= Isolation (psychology) =

Defence mechanism

Isolation (Isolierung) is a defence mechanism in psychoanalytic theory, first proposed by Sigmund Freud. While related to repression, the concept distinguishes itself in several ways. It is characterized as a mental process involving the creation of a gap between an unpleasant or threatening cognition and other thoughts and feelings. By minimizing associative connections with other thoughts, the threatening cognition is remembered less often and is less likely to affect self-esteem or self concept.
Freud illustrated the concept with the example of a person beginning a train of thought and then pausing for a moment before continuing to a different subject. His theory stated that by inserting an interval, the person was "letting it be understood symbolically that he will not allow his thoughts about that impression or activity to come into associative contact with other thoughts." As a defense against harmful thoughts, isolation prevents the self from allowing these cognitions to become recurrent and possibly damaging to the self-concept.

==Evidence==
A wide range of studies support the conclusion that people defend themselves against threats by mentally isolating them. Repressors have been shown to process information in a rushed, shallow, or minimal fashion. When presented with some negative information, they will often generate spontaneous happy thoughts or feelings, minimizing its impact. Depressed people process information much more thoroughly, whether it is good or bad. This high level of processing develops strong associative links with similar information. When a depressed person tries to avoid damaging cognition, they often think of some other negatively affecting thought. Evidence from human and animal studies shows that isolation prompts sensitivity to social threats and motivates the renewal of social connections.

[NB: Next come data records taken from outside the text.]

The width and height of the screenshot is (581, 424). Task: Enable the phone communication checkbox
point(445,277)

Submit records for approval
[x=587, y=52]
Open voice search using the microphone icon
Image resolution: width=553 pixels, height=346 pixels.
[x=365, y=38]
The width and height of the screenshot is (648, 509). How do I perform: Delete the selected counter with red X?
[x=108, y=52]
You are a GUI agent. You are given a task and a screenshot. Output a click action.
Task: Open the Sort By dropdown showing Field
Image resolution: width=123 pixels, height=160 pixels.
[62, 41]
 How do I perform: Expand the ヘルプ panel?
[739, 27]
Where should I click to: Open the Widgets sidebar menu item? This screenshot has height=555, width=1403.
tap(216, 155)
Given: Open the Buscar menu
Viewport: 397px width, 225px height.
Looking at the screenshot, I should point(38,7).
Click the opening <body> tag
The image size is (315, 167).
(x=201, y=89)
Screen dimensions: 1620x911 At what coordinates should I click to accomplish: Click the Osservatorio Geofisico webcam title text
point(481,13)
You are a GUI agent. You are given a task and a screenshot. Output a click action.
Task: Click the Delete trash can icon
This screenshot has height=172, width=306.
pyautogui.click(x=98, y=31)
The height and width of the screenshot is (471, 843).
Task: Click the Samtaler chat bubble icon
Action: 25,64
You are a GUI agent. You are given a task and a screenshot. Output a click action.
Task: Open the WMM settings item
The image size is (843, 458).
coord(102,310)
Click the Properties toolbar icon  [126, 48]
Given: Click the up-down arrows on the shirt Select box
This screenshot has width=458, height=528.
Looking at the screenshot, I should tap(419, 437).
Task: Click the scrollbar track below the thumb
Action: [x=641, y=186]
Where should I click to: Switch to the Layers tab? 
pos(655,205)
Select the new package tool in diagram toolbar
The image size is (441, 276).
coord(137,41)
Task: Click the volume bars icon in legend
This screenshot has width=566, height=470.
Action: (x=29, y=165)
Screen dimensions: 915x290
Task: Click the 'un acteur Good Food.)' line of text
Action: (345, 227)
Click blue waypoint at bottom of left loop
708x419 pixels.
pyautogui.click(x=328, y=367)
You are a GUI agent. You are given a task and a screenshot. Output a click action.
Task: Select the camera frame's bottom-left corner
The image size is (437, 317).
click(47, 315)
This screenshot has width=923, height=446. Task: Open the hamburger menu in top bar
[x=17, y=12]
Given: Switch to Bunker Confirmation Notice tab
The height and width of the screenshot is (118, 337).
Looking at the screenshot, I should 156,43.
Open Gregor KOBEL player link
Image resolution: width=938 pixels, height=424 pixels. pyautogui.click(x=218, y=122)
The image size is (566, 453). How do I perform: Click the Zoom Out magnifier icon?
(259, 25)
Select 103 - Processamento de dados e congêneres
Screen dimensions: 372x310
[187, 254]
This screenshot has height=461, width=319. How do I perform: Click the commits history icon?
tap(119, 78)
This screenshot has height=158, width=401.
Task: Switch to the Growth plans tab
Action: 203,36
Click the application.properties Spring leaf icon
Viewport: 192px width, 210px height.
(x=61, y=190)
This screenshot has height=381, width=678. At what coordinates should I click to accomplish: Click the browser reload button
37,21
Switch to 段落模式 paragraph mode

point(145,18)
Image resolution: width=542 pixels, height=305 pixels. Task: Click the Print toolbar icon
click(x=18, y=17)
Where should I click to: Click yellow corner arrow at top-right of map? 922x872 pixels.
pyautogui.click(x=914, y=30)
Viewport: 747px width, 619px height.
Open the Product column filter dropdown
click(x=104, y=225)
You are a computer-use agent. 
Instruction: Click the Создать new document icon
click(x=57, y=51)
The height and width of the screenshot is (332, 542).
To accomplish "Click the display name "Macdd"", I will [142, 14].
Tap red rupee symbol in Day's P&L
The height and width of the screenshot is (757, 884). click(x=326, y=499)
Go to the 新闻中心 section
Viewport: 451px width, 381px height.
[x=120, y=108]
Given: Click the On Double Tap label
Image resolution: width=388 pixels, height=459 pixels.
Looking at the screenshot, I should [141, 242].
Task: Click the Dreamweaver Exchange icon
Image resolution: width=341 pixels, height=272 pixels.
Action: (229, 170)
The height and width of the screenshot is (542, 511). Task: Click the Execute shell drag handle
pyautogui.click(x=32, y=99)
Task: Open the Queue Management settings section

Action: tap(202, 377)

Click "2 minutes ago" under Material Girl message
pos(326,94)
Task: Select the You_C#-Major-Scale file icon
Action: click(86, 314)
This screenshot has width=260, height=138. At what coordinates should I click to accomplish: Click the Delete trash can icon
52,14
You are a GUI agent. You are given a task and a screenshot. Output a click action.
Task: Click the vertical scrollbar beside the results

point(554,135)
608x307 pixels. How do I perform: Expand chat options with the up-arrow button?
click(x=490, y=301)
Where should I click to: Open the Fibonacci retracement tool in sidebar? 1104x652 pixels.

One study showed that people would remain satisfied with their performance in the face of negative feedback as long as they could keep the feedback isolated from performance standards. The researchers would present the standards either before the performance, or after the performance but before the feedback, or after both the performance and the feedback. The people who received the standards early recalled them as well as the others, but simply ignored them. They managed to isolate their feedback from the standards, thereby minimizing the threat to their self-esteem. Those who received the standards later were less satisfied with their performance, unable to avoid their lack of success as compared to the norm. This form of isolation has been referred to as trivializing.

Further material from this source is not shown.